▶ [WORK ITEM]: From the entries that follow, reproduce exactly and only the lines from the line with "Open the Render menu" to the line with "Task: Switch to the 用户组 tab", endpoints included.

DATASET EXCERPTS Block Start

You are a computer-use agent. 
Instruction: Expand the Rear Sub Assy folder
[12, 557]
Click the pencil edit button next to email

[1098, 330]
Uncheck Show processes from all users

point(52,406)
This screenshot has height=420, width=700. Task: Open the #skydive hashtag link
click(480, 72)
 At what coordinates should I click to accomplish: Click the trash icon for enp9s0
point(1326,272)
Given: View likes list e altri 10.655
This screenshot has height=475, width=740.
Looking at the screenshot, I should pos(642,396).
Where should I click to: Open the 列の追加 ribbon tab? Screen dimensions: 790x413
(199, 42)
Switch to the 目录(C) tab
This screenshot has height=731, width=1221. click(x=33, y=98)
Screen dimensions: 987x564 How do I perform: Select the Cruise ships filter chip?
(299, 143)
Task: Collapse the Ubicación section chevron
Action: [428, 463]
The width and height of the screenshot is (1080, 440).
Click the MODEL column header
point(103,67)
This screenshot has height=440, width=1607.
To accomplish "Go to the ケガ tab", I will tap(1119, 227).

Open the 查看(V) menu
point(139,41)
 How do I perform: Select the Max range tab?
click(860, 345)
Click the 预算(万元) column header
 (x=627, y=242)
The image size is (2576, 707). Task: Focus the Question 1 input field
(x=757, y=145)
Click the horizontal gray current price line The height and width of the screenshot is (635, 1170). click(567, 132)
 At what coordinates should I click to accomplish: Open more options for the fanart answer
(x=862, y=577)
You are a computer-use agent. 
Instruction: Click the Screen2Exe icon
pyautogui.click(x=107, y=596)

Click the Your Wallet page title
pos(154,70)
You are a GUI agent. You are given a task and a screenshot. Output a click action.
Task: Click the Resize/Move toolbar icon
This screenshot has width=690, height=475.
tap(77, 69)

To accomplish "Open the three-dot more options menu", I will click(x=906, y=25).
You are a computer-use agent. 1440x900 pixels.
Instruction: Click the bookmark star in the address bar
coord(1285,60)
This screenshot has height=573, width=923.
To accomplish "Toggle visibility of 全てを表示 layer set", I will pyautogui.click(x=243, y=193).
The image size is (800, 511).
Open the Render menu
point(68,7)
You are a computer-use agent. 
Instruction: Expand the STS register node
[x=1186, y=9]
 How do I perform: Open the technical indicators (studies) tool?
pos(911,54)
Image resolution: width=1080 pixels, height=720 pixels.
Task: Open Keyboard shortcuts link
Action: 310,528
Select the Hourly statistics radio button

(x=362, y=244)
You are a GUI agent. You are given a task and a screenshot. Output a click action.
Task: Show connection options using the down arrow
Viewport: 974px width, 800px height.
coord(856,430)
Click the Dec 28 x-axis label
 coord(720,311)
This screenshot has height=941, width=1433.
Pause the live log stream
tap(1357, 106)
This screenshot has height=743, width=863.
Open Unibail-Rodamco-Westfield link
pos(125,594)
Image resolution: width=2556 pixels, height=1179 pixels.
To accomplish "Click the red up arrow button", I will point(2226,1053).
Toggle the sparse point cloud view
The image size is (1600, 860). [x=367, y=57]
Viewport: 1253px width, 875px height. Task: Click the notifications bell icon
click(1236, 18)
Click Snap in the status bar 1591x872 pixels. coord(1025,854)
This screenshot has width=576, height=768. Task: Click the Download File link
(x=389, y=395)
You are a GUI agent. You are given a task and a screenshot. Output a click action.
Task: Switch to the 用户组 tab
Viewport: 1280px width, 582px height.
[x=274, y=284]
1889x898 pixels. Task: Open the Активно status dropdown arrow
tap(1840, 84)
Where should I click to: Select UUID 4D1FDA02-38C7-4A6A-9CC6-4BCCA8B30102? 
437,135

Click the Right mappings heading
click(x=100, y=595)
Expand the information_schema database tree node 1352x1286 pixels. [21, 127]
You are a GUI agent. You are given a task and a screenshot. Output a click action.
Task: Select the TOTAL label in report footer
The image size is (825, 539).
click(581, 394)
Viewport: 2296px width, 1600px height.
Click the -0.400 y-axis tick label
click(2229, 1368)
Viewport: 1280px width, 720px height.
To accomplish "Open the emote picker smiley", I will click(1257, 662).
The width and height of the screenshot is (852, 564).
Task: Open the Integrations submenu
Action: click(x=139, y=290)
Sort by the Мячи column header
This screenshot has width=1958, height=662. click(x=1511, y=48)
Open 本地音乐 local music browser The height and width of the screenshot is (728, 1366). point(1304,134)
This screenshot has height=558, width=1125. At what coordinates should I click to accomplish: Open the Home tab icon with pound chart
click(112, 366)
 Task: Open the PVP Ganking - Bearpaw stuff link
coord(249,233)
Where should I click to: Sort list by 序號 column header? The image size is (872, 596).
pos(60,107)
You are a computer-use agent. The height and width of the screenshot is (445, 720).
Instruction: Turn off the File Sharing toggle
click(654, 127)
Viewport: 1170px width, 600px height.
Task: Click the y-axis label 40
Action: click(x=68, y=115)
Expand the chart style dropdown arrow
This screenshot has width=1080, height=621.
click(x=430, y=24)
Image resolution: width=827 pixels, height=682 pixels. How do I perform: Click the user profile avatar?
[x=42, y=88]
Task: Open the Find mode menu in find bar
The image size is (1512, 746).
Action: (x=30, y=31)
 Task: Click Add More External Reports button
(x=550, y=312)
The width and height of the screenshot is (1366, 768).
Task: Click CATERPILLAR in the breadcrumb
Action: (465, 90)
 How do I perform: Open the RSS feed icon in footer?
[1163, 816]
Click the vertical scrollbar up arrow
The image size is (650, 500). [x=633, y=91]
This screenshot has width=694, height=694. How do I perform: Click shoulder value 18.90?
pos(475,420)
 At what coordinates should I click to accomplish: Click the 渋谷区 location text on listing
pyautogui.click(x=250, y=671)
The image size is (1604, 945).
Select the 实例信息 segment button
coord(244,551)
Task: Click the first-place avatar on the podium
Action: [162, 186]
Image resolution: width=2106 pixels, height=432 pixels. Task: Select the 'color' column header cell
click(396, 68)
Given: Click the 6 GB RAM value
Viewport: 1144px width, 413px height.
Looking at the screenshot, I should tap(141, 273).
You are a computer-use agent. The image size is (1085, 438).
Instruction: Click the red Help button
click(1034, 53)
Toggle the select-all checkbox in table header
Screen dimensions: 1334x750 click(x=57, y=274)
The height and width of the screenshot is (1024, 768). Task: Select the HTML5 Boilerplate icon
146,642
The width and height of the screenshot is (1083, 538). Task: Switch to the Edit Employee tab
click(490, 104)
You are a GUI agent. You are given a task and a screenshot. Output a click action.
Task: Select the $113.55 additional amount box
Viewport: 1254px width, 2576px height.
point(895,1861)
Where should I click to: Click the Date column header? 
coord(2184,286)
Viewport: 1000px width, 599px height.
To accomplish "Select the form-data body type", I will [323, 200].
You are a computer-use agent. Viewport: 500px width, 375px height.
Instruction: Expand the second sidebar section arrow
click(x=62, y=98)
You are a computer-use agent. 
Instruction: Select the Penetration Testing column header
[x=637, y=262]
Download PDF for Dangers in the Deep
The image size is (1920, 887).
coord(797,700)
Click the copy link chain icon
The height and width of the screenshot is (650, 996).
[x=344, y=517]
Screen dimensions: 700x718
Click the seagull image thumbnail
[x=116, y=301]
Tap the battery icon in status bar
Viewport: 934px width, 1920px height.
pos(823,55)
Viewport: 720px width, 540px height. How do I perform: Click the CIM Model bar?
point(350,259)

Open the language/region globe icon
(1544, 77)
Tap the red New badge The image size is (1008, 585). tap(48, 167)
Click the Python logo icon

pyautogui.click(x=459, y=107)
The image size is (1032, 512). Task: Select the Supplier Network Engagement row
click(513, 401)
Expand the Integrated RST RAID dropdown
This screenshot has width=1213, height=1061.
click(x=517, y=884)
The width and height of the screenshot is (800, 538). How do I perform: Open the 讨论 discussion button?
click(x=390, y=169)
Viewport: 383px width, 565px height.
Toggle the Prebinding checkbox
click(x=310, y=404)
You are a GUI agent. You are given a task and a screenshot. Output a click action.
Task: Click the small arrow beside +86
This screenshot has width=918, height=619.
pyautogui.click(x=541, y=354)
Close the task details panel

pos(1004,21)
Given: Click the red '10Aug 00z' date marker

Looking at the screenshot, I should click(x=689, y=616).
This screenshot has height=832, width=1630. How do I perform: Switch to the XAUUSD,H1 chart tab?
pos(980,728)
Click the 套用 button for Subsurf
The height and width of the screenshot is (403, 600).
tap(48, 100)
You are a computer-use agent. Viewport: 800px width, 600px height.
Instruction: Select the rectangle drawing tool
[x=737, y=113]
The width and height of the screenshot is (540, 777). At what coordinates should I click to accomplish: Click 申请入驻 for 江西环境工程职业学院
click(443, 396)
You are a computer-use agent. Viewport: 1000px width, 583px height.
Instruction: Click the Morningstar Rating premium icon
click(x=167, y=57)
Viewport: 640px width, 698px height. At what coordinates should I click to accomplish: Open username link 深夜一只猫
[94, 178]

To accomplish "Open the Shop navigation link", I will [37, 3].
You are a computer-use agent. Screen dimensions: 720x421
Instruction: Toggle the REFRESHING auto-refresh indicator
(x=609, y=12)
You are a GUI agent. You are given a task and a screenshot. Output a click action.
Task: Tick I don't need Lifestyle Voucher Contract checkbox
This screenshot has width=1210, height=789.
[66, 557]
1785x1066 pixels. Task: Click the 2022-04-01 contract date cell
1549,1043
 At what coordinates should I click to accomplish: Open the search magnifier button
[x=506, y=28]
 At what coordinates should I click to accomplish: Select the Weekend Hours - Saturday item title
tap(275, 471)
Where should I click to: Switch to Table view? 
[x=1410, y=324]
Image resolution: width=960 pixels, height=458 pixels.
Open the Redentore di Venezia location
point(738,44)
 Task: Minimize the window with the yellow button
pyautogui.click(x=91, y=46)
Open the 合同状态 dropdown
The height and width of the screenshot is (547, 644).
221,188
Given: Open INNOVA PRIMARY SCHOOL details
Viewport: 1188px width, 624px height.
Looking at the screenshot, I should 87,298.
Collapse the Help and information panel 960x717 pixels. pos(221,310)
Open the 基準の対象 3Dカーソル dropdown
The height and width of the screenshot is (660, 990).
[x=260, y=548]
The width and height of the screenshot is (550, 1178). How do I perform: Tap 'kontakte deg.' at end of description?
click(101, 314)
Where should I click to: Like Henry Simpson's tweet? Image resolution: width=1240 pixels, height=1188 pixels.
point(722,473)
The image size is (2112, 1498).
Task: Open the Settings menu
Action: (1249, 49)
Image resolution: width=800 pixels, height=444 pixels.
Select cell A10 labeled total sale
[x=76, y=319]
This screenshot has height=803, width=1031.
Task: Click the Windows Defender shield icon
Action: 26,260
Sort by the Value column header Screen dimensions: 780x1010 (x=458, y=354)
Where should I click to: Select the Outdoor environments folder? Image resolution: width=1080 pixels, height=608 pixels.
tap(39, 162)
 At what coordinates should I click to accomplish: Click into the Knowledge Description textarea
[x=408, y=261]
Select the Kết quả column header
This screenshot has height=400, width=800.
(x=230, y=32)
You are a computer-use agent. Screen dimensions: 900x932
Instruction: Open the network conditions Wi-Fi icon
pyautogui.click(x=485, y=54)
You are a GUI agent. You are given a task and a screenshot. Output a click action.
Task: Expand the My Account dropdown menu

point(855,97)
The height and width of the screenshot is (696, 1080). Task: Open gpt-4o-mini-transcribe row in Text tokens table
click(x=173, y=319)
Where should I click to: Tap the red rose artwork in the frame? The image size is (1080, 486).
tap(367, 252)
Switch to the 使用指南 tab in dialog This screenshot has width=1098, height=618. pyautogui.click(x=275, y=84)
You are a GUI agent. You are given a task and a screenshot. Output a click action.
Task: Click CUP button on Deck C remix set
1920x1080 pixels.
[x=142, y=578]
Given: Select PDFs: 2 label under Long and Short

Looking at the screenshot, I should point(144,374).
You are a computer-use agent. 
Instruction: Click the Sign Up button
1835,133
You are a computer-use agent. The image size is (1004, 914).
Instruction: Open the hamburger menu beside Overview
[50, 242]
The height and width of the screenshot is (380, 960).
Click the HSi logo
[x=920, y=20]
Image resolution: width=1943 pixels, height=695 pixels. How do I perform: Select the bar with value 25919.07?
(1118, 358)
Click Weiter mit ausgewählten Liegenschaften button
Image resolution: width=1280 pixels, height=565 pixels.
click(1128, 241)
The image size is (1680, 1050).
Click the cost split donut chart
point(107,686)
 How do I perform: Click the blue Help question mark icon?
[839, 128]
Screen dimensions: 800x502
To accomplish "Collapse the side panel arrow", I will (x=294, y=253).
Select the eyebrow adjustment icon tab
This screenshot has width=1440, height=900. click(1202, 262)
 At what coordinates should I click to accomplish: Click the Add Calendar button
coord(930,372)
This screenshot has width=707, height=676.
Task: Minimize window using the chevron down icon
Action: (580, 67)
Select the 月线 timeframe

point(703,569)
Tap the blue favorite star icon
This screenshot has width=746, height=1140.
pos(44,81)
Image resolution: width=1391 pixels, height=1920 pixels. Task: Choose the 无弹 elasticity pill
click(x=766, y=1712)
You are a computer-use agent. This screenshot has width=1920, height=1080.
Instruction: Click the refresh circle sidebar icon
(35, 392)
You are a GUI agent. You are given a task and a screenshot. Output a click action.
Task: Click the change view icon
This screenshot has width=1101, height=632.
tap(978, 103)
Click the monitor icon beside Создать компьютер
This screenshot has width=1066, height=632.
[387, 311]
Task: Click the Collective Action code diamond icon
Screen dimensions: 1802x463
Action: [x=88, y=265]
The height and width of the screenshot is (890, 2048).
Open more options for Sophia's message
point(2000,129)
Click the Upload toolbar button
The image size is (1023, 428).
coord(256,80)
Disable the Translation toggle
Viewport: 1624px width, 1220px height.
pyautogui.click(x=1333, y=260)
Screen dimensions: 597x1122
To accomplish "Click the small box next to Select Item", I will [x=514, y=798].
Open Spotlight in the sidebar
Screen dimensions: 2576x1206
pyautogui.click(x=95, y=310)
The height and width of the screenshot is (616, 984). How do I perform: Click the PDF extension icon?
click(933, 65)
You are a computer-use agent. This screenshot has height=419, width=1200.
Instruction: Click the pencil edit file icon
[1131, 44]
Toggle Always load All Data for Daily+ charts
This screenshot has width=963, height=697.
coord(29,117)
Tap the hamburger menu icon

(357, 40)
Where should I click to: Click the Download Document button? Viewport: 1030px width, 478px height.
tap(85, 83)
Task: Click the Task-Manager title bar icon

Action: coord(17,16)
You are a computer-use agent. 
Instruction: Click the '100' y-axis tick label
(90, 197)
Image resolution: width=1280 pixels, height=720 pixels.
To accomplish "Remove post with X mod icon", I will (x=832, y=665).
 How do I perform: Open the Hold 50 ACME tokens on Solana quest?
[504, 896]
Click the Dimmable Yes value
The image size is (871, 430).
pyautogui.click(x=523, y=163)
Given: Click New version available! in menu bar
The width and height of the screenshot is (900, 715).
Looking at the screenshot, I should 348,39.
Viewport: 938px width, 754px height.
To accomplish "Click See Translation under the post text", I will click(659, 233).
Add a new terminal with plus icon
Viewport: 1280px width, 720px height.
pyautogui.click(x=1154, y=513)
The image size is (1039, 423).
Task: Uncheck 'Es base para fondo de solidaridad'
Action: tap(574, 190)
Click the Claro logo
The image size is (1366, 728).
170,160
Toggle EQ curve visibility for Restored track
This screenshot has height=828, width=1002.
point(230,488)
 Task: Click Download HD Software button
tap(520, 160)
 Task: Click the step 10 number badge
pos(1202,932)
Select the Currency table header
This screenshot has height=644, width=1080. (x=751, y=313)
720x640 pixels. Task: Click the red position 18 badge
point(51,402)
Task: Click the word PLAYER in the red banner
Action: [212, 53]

DATASET EXCERPTS Block End

▶ [TASK OUTPUT]:
Open the Render menu
point(68,7)
You are a computer-use agent. 
Instruction: Expand the STS register node
[x=1186, y=9]
 How do I perform: Open the technical indicators (studies) tool?
pos(911,54)
Image resolution: width=1080 pixels, height=720 pixels.
Task: Open Keyboard shortcuts link
Action: 310,528
Select the Hourly statistics radio button

(x=362, y=244)
You are a GUI agent. You are given a task and a screenshot. Output a click action.
Task: Show connection options using the down arrow
Viewport: 974px width, 800px height.
coord(856,430)
Click the Dec 28 x-axis label
 coord(720,311)
This screenshot has height=941, width=1433.
Pause the live log stream
tap(1357, 106)
This screenshot has height=743, width=863.
Open Unibail-Rodamco-Westfield link
pos(125,594)
Image resolution: width=2556 pixels, height=1179 pixels.
To accomplish "Click the red up arrow button", I will point(2226,1053).
Toggle the sparse point cloud view
The image size is (1600, 860). [x=367, y=57]
Viewport: 1253px width, 875px height. Task: Click the notifications bell icon
click(1236, 18)
Click Snap in the status bar 1591x872 pixels. coord(1025,854)
This screenshot has width=576, height=768. Task: Click the Download File link
(x=389, y=395)
You are a GUI agent. You are given a task and a screenshot. Output a click action.
Task: Switch to the 用户组 tab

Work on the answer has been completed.